What Gets Your Goat?
Being someone who’s business and passion is totally devoted to disseminating Emotional Intelligence, I am always monitoring life’s dilemmas. Focusing on my emotions alerts me to how often, if they are not kept in check, our emotions can become distractors to our happiness.
After an especially annoying day last week, I was able to recognize a common source of frustration using the expression; “getting your goat”. It seems to take a particular disruptive day or situation before we humans are in enough pain to direct our attention inward. The things that gets my goat has turned out to be pretty much the same things that get to all of us. I made an incomplete short list of what gets my goat in hopes of dissecting the reasons.
What gets my goat list:
~smiling at people who refuse to smile back
~being put on hold during important calls
~people who take up two parking spaces
~people talking loudly over others in public settings
~snapping gum or chewing with their mouths open
~being charged for extra luggage, sides and tolls
~last minute cancelations
~locked phones and computer screens
As I went over the list, I realized a common thread began to appear with each emotion they evoked. In each scenario, I recalled I felt I wasn’t being respected or at least acknowledged. I felt discarded somehow. Another emotion that surfaced was impatience as I decided things were impeding my constant progression forward. In our society impatience is a continuing residual emotion given how busy, distracted and uncivil we have managed to become.

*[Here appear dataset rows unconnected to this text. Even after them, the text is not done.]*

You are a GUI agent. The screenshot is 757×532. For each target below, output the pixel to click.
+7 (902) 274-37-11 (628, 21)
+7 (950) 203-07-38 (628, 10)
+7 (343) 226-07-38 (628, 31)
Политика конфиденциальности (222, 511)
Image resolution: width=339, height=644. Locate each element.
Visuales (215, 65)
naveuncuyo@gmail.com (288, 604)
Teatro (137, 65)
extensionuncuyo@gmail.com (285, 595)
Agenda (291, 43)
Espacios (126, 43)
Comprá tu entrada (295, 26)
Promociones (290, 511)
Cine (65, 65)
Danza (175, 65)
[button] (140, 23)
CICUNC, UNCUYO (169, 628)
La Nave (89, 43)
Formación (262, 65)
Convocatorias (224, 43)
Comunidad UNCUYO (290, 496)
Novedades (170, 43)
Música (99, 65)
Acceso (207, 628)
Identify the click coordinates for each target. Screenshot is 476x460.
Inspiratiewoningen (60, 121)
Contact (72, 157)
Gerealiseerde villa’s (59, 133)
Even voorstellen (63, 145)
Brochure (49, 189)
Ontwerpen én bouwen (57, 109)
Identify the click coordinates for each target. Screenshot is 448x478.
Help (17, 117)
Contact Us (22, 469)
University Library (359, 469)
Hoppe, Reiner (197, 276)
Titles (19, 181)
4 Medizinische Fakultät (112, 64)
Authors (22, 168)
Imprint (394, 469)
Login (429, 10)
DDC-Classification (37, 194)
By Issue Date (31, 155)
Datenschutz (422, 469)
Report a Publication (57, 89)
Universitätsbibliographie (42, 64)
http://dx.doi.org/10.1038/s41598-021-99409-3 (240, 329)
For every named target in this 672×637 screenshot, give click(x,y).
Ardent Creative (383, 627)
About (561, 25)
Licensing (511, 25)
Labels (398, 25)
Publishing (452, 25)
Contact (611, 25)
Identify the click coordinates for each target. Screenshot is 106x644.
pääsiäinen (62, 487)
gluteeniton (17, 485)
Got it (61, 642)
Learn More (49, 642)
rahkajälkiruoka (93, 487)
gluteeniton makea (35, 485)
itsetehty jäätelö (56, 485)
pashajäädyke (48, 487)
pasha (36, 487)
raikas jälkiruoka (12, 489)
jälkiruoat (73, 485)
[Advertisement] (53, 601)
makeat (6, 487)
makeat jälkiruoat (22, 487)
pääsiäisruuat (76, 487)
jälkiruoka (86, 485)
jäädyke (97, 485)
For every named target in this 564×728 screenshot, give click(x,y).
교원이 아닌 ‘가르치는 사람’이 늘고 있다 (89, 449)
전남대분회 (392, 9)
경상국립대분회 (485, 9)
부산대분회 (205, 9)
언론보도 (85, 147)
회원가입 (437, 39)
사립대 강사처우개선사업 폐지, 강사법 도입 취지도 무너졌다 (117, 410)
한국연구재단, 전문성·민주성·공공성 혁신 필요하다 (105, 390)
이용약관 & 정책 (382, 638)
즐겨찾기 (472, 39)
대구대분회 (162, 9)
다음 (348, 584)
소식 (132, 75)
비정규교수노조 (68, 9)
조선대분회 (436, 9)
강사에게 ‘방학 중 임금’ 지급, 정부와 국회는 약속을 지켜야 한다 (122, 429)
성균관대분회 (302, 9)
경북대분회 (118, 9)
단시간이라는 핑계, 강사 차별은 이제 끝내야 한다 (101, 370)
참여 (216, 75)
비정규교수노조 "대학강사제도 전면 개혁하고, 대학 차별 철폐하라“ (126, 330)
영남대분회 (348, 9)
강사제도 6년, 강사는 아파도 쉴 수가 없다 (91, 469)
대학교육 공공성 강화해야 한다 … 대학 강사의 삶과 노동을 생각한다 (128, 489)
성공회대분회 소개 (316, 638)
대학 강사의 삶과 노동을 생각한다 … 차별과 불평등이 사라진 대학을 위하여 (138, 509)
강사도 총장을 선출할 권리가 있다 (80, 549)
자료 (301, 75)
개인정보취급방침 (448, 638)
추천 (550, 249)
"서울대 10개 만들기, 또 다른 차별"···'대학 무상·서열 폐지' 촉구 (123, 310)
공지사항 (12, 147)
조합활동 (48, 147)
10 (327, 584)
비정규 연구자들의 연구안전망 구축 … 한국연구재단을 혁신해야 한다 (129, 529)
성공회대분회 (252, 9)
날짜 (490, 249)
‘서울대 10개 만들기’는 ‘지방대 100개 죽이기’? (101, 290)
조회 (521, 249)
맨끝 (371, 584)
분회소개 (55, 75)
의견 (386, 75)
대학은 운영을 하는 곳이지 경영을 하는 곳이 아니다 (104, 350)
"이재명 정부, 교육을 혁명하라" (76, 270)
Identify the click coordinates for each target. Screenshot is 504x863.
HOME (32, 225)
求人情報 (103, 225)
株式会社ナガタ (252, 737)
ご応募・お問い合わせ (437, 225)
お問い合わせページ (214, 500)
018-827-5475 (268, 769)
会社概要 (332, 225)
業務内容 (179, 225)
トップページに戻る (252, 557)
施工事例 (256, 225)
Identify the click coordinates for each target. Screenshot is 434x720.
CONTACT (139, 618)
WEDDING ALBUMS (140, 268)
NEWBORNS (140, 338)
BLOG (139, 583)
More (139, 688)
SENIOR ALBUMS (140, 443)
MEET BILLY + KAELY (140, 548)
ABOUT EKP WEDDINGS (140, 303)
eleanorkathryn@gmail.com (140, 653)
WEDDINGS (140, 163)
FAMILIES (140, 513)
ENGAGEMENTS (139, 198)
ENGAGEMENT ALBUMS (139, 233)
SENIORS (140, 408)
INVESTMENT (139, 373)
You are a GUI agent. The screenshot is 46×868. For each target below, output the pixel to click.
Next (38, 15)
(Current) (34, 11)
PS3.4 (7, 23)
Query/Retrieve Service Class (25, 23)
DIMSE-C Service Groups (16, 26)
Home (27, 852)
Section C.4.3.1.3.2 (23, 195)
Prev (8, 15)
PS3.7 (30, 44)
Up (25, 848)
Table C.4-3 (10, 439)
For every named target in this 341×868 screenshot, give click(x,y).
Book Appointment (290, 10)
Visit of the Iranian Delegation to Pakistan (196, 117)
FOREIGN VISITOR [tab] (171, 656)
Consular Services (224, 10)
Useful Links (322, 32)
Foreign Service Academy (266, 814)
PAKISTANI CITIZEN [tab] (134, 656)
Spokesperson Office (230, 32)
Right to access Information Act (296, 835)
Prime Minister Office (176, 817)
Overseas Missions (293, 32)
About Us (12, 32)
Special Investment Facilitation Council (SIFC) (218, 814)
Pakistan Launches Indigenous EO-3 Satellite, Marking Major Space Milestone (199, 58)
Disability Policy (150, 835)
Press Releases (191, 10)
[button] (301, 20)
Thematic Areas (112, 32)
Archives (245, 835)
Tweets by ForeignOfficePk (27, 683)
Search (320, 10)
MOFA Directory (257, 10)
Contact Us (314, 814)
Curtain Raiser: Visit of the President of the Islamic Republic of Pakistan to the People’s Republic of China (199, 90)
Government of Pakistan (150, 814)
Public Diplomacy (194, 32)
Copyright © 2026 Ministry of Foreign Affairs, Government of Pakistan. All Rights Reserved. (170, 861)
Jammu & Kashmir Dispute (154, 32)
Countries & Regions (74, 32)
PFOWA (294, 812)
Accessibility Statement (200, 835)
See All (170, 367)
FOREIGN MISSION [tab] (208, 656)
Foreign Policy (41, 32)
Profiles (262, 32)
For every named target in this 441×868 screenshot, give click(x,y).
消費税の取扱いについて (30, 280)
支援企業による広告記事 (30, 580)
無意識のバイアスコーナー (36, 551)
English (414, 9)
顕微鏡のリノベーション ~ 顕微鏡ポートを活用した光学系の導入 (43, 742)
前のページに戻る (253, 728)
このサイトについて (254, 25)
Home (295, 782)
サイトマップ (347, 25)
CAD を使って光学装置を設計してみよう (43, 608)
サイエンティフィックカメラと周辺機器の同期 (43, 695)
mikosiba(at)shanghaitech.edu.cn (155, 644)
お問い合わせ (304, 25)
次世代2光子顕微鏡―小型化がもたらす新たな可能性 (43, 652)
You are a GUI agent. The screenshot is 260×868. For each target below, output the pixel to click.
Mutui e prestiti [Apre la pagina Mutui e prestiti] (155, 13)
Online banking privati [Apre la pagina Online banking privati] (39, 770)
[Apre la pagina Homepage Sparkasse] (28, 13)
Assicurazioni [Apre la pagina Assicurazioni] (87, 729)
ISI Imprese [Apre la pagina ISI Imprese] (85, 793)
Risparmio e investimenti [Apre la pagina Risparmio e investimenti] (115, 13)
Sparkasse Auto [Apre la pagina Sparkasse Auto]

Emotional Intelligence (E.Q.) couldn’t have come at a better time to provide us with the necessary skills for sound mental health. Since as individuals we are the ones experiencing the emotive thinking we have many chances to ask ourselves what are we feeling and why. Emotional Intelligence is a vigilant ability to do just that. It requires a deliberate act of thinking about what you are thinking about.
Introspection is the first place your mind goes as soon as you have a disruptive feeling. For example, why do I get bent out of shape when people drive without signaling? When I checked in with my feelings I felt a kind of rejection, a feeling of not being considered, appreciated or worse totally ignored. It’s important to take the time to look into our feelings which allows us to be heard, understood and felt.
The lack of civility, that is present today, is a huge part of the culminating sense that we don’t matter and are somewhat invisible. Life is bombarded with slights from all directions, mostly due to the proliferation of people and technology. These constant interruptions are void of empathy and so lack intimacy and a chance for genuine connections. By choosing not to consider our own emotions we are adding to our own detachments. What ever is getting our goat at any particular time needs to have a moment of recognition. It isn’t a far stretch to feel insignificant if we ignore our internal selves while at the same time our outer world is disinterested.
It’s paramount that we accept all our emotions for there in lies our humanity. We need to be willing to feel them and know they are doing their job in alerting us to our unmet psychological needs. What are those unmet needs? The desire to matter, to be recognized, listened to, have worth, all point to the need to be validated, respected and emotionally intelligent.